A revival opened on Broadway in a Roundabout Theatre production at the American Airlines Theatre on January 16, 2014, directed by Lyndsey Turner, featuring Rebecca Hall, Michael Cumpsty, Suzanne Bertish and Morgan Spector.

A new production opened at the Almeida Theatre in London on June 4, 2018, directed by Natalie Abrahami.

The play has had college and university productions as well, most recently a February 2025 production at Rutgers University-Camden and Johnson County Community College, and a 2019 production at Cape Breton University.

=== 2024 Theatre Royal Bath Revival ===
In 2024, Machinal underwent a revival by the Ustinov Studio of the Theatre Royal Bath. It ran periodically throughout the year in both London and Bath, its most prestigious venue at the 1,000 seat Old Vic Theatre in London, from 11 April-1 June 2024. The production garnered widespread praise, and was considered by some to be one of the best shows of the past several years. Critics called the main performance by actress Rosie Sheehy as Young Woman a highlight of the show and she was nominated for 2025's Laurence Olivier Award for Best Actress. The direction by Richard Jones, CBE, also attracted much admiration. The set by Hyemi Shin included harsh yellow backgrounds, and a large speaker which sat suspended above the stage. The episode Intimate was well-liked for its beginning in darkness, then a diegetic light growing slowly. Costume designs were by Nicky Gillibrand, lighting by Adam Silverman, sound by Benjamin Grant and casting by Ginny Schiller. The show was created in partnership with the Royal Bank of Canada, with support from the Arts Council England.

=== 2025 New York Theatre Company Engagement ===
In June 2025, Machinal was revived as an off-Broadway limited engagement.

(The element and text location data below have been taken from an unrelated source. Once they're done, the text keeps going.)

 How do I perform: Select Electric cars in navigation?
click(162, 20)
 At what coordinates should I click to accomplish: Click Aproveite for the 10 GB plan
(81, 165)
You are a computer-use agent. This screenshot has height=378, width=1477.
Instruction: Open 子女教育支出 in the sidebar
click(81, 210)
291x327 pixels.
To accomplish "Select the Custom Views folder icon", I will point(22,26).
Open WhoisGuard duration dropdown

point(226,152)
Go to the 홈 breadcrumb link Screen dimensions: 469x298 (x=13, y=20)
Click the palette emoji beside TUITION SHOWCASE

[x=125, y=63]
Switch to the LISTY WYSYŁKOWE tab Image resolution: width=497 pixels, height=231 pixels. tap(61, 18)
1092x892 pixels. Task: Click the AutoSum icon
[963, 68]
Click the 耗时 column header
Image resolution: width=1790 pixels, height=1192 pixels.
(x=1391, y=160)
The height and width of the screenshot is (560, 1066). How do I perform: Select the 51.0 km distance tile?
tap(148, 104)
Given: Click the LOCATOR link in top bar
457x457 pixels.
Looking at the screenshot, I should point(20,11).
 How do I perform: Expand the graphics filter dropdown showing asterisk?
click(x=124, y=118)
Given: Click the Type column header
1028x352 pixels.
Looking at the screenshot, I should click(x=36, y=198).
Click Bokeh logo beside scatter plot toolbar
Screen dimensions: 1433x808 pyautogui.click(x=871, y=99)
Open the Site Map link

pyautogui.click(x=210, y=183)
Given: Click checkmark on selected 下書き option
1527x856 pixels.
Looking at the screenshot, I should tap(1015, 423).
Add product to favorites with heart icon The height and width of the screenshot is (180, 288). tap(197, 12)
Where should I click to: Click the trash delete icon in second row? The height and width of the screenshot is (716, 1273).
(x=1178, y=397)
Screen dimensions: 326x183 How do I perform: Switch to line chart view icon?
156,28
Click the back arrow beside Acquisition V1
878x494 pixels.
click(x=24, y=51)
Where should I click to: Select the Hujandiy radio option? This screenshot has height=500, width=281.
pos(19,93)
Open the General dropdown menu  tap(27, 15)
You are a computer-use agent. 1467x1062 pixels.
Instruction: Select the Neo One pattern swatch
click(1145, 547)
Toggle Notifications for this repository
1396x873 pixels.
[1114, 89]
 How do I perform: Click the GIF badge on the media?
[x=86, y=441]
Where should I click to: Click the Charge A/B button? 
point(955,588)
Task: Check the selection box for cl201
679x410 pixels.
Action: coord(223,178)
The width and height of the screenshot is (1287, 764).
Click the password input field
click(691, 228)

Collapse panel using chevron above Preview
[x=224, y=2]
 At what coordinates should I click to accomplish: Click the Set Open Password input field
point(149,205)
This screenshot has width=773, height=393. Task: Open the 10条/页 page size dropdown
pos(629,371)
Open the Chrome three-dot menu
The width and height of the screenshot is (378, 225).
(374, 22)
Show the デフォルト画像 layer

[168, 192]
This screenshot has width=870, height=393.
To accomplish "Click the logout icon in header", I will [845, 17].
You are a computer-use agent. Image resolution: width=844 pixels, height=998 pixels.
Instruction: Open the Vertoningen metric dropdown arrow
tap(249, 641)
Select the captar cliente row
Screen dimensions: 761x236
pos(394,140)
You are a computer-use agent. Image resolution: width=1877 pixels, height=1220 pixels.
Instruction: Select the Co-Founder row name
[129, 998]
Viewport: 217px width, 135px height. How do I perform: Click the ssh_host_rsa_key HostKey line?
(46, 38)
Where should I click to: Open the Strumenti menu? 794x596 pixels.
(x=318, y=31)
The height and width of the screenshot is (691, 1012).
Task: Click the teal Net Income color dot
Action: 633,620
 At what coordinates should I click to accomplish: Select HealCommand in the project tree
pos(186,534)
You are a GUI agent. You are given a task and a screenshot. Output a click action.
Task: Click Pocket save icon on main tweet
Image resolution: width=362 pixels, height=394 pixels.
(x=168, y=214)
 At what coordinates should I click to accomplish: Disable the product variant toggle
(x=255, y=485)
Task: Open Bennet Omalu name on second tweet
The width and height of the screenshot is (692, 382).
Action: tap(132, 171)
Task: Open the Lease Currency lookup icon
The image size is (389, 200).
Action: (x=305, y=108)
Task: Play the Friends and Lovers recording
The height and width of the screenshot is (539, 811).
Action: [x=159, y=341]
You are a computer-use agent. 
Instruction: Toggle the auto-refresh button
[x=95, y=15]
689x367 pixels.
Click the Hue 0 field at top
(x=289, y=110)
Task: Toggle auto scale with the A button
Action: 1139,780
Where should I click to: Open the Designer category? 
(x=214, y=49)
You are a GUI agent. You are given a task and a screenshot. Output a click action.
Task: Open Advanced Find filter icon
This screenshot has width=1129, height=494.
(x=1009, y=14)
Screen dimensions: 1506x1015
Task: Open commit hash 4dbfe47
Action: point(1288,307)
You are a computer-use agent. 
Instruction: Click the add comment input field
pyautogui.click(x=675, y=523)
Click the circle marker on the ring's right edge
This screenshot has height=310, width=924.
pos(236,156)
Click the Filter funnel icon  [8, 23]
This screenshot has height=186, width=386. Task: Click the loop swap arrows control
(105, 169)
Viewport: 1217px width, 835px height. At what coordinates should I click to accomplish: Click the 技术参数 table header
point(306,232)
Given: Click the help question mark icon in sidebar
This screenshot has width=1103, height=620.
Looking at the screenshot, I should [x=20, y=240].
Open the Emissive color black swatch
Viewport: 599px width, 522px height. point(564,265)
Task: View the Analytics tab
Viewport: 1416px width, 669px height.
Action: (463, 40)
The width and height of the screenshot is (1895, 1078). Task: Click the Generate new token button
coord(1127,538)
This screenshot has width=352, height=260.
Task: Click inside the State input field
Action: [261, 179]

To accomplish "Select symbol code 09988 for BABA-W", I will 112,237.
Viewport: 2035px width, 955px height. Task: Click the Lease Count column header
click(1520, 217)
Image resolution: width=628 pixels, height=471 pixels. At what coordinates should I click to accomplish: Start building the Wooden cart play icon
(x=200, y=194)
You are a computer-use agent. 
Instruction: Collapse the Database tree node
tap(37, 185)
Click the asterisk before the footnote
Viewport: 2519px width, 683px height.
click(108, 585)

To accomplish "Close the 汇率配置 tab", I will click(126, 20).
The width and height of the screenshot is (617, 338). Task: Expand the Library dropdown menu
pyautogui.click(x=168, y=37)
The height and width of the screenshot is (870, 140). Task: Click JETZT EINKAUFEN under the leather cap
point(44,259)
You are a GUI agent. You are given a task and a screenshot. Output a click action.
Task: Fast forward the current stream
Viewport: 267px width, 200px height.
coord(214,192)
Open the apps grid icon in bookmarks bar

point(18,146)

Launched nearly 100 years after the 1926 case of Ruth Snyder, this reimagined production amplified the mechanical rhythm and expressionism in Treadwell’s text through a dynamic underscoring of tap dance, practical foley, and heightened movement. The production, performed at New York City Center Stage II, starred Katherine Winter as the Young Woman, Sam Im as the Husband, Soph Metcalf as the Lover, and Alice Reys as the Defense Attorney. It was directed by Amy Marie Seidel, and choreographed by Madison Hilligoss. This marked the inaugural production of New York Theatre Company.

==Legacy==
Machinal was included in Burns Mantle's The Best Plays of 1928–29.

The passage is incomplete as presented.